A few weeks ago I had the opportunity to travel to London, Ohio with fellow intern Nicole to attend the North American Manure Expo. As we were approaching the end of our internships, it was a great time to get out of the office and connect with farmers and extension associates out-of-state.

Upon arriving at the expo, the first thing we did was venture to the equipment. Nicole and I are not from farming homes so we were wowed by the large tractors with tires taller than us! We were amazed by the size and power of the equipment. We spend a lot of time talking about spreading manure and different management practices, but it was neat to actually see the equipment that carries out these practices.

We then hopped on the bus to participate in the beef tour. One stop along the way was an organic beef farm. They have slats upon which they feed their cows, which was interesting to learn about as none of the farms I have seen in NY use slats.

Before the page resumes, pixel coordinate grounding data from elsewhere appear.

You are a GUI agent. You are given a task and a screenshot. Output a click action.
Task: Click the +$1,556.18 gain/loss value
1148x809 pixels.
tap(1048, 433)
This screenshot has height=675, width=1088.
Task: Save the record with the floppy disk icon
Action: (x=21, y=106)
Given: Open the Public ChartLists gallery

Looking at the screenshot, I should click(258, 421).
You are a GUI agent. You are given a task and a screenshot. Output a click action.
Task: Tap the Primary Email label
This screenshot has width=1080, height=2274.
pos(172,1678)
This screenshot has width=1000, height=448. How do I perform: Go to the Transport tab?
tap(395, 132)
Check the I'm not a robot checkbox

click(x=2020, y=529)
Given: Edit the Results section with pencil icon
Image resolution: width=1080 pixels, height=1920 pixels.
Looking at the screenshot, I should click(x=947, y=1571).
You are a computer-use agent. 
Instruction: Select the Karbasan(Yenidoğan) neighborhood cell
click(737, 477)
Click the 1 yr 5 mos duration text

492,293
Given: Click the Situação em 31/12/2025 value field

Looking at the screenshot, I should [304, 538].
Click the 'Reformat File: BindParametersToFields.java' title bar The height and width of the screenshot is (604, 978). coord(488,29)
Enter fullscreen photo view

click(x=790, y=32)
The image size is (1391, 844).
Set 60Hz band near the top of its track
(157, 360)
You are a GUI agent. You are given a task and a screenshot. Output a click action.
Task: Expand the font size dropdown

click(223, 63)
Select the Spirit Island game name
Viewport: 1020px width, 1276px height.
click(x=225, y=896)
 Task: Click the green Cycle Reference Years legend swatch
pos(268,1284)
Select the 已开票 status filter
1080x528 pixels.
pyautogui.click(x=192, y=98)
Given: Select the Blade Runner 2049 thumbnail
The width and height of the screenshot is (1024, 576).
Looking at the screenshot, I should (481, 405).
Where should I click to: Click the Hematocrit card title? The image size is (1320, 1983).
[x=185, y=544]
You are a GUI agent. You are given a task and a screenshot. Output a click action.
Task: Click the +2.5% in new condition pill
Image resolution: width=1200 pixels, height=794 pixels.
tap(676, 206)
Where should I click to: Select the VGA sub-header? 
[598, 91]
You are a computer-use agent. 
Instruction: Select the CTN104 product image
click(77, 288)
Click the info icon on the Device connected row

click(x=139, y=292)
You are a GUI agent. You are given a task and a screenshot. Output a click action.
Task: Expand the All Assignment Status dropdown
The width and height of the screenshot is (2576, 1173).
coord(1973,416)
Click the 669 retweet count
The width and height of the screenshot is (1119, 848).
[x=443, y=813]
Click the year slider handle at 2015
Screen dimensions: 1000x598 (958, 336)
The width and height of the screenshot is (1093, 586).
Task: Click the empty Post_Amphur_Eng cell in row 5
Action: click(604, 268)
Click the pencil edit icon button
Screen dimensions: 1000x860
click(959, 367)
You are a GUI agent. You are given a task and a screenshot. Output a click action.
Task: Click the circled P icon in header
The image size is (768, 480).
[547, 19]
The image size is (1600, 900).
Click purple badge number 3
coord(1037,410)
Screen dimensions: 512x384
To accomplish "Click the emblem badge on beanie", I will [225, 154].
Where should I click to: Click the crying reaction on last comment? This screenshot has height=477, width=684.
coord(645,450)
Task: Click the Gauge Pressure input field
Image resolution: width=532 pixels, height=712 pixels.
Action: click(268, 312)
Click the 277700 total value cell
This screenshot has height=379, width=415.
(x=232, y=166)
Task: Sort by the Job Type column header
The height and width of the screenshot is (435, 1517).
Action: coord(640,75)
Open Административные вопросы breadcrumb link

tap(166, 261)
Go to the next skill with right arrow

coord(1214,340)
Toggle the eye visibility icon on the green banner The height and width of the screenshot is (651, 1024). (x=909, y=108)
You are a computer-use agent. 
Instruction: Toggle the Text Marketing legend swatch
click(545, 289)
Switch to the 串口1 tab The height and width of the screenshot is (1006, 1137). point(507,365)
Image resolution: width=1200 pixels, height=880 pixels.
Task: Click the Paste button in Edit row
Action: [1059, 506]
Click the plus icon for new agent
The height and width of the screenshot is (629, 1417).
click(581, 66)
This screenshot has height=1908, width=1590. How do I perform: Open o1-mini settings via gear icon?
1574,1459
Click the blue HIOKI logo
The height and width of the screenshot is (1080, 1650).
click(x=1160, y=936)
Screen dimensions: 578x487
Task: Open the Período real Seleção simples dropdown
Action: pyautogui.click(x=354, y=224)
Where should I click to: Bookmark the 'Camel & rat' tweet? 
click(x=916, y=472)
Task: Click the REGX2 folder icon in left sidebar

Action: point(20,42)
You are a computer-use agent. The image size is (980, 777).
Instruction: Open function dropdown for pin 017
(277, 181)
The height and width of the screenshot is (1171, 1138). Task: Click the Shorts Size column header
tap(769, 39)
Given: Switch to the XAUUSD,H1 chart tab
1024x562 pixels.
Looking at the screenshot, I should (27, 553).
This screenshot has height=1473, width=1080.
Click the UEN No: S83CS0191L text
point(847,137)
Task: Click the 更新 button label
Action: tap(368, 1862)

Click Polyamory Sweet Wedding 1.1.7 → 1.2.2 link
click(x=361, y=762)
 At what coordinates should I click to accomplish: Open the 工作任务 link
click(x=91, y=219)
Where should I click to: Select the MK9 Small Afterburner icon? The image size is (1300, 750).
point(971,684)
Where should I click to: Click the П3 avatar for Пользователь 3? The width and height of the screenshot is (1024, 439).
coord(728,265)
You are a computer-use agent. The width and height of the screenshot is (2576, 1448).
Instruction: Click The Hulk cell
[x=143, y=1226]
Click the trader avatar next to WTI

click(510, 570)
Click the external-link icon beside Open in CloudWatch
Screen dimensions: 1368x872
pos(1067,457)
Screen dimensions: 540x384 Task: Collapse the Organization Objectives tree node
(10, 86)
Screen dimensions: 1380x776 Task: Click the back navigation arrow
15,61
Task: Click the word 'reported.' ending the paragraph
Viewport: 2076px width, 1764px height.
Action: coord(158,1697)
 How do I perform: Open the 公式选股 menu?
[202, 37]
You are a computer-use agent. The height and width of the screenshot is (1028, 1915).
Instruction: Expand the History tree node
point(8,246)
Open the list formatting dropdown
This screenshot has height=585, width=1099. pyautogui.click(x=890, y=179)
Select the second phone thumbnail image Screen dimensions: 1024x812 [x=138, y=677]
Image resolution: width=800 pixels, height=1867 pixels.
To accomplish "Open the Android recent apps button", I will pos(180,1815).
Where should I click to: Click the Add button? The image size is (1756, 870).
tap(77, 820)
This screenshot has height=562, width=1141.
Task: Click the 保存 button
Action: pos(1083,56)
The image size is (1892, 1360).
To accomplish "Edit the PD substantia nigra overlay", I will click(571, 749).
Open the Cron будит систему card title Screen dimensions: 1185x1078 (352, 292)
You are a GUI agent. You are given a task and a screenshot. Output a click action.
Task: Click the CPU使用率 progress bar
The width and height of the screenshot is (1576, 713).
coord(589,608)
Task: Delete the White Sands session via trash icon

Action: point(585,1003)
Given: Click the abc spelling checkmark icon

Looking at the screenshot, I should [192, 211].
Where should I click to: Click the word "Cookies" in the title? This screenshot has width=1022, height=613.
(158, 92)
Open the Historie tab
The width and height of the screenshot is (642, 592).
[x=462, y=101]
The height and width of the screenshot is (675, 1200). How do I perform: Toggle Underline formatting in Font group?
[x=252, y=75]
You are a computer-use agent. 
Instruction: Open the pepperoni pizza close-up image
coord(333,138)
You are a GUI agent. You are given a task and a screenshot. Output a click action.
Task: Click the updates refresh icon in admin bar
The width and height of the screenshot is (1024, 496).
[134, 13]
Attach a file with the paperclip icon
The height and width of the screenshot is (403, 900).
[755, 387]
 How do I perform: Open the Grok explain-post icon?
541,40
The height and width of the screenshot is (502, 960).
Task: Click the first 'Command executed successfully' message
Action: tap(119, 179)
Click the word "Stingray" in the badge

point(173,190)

Slats are “flooring” under the pens which is constructed of slightly separated boards so manure can fall through the cracks and be collected underneath the pens.

After spending some time cooling off in the shade and hydrating, we hopped around to different sessions. One that really peaked my interest was a session promoting a new product that separates manure into clean water, solid pellets and a liquid byproduct. The latter two can be used as nutrient sources for growing crops while the water can be used to clean parlors, or even for animal consumption! The session was trying to sell the system to the farmers that were there, but it sparked my attention as systems such as these could make farms more sustainable if cost-effective. Finding the most efficient ways to use our resources and recycle nutrients is key in today’s agricultural systems so it was interesting to think about this systems’ potential in farms in NY.

We later ran into fellow Cornellian Jordi whose family has a dairy farm nearby. I went to tour the farm later that night. Jordi’s parents came to the US in 2002 from the Netherlands and have since built the farm from the bottom up and now manage a herd of 2000 Holsteins. Their farm operates with very low inputs and use their manure as direct fertilizer on fields after collecting sand to reuse for bedding. It was a really neat experience to actually experience the farm that Jordi has spent so much time telling us about!

Overall, I had a super fun time at the expo, and learned a lot through the sessions and even through visiting Jordi’s farm! It was a great way to start to bring my internship to a close as I could bring together what I learned this summer and see its applications. I had a really great summer in the NMSP and am excited to continue my work on the project this fall!